== Stored data

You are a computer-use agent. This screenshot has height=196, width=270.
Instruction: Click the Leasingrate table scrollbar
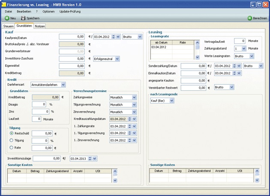(x=197, y=49)
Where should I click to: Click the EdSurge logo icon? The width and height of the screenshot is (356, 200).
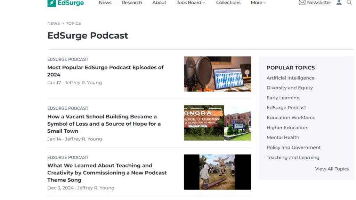(x=51, y=3)
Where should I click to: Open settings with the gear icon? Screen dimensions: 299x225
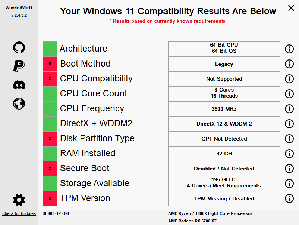pyautogui.click(x=19, y=200)
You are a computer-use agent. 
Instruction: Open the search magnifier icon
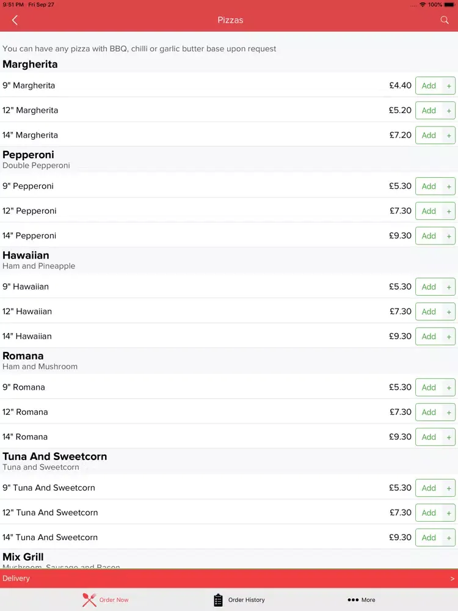[x=445, y=20]
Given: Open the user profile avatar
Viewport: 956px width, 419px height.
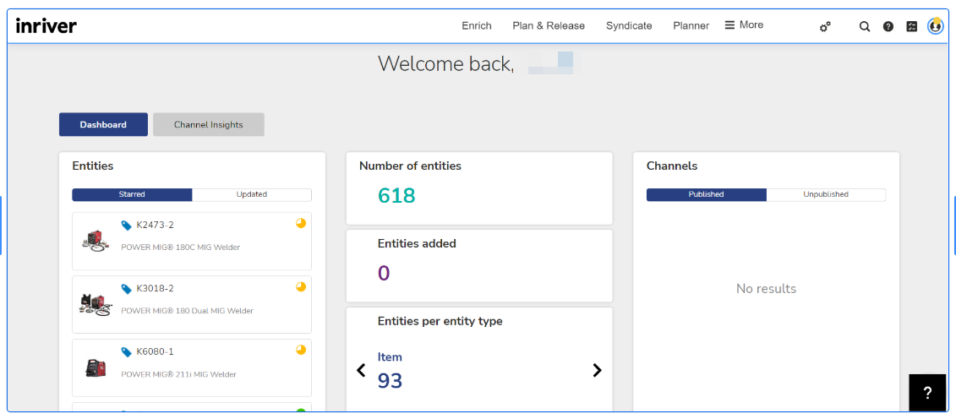Looking at the screenshot, I should 935,26.
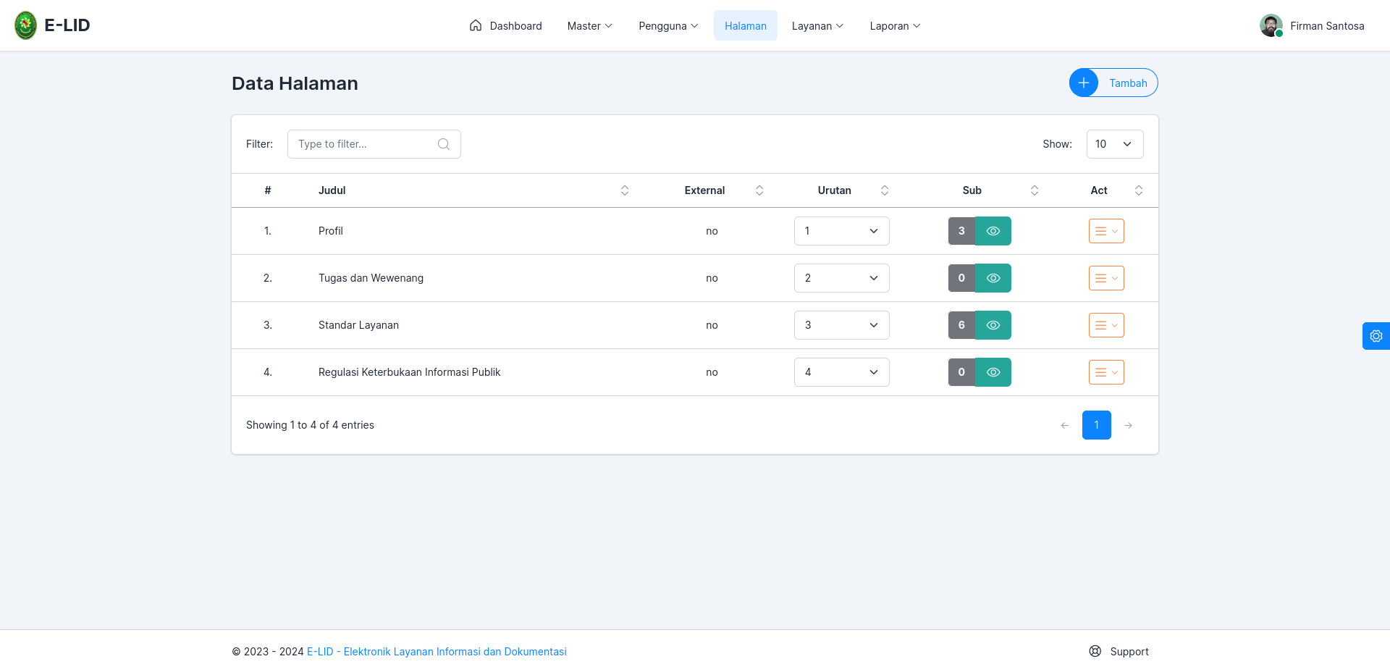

====

Work instruction >> Among the lines of the material, find those holding the word "computer" and return them.

Exercise output >>
You are a computer-use agent. This screenshot has height=196, width=270.
You are a computer-use agent. 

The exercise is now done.